> [Directions for this task]: In the entries below, find the line containing "Task: Click the" and the line containing "Image resolution: width=980". Copy those two lines and everything between them exactly, and only that.

> [Supplied records]:
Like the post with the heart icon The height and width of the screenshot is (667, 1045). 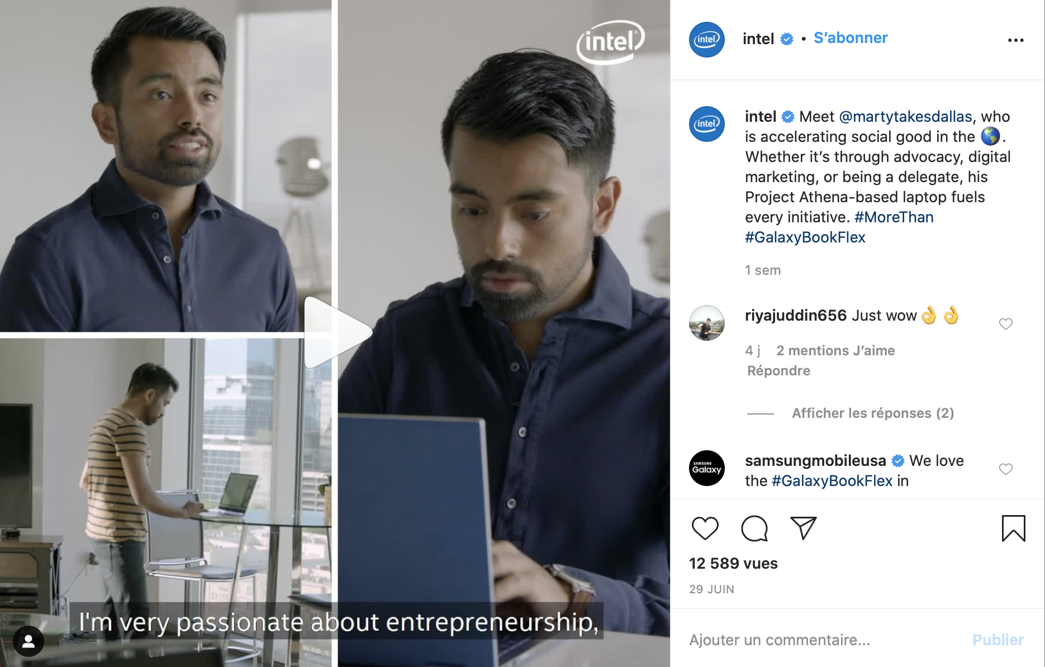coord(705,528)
...
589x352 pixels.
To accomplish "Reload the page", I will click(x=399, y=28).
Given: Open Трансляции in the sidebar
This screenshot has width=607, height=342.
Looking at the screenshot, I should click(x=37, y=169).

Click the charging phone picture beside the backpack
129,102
...
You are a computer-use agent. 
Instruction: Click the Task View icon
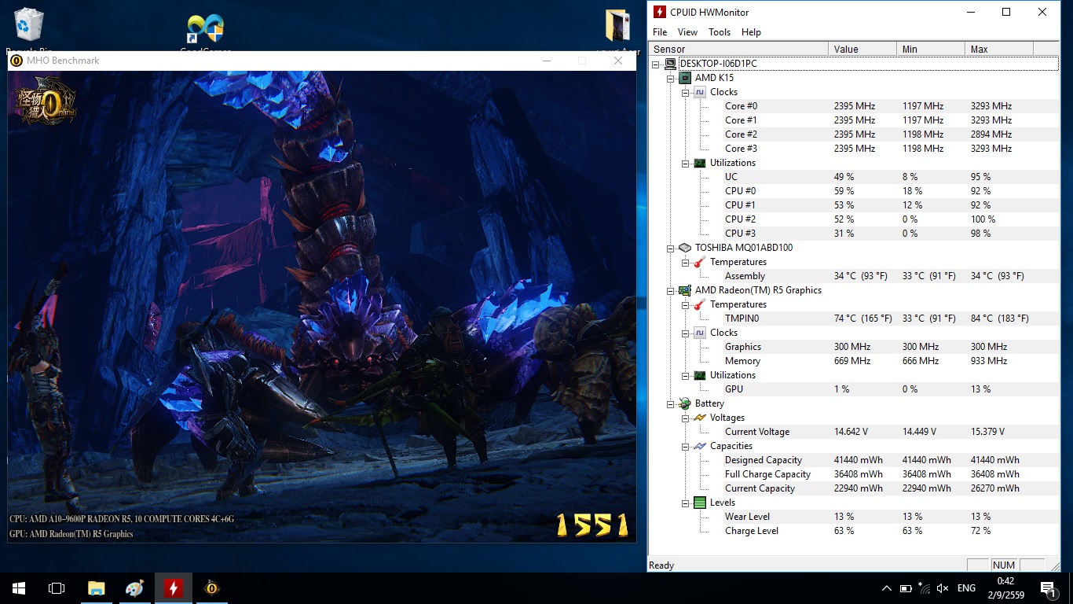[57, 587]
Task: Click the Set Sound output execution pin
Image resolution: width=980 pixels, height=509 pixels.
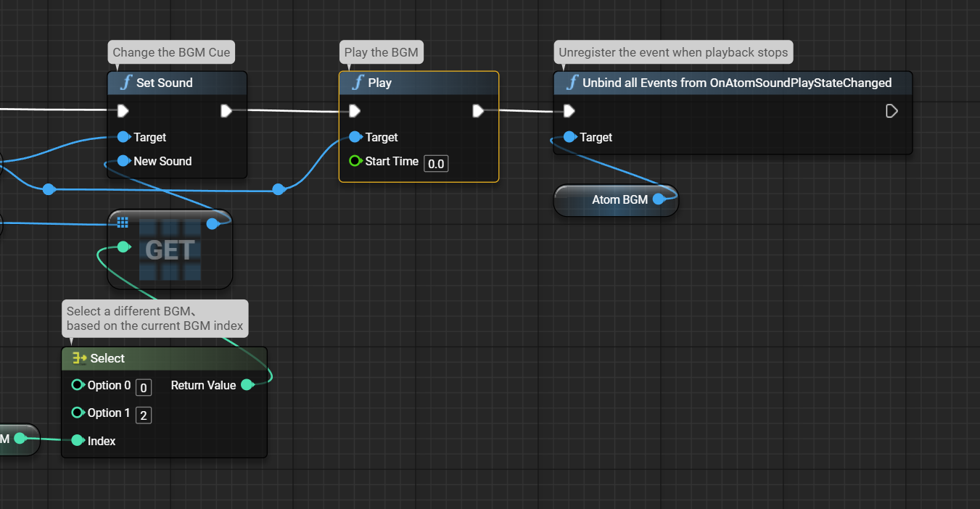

> [Solution to this problem]:
Task: Click the Set Sound output execution pin
Image resolution: width=980 pixels, height=509 pixels.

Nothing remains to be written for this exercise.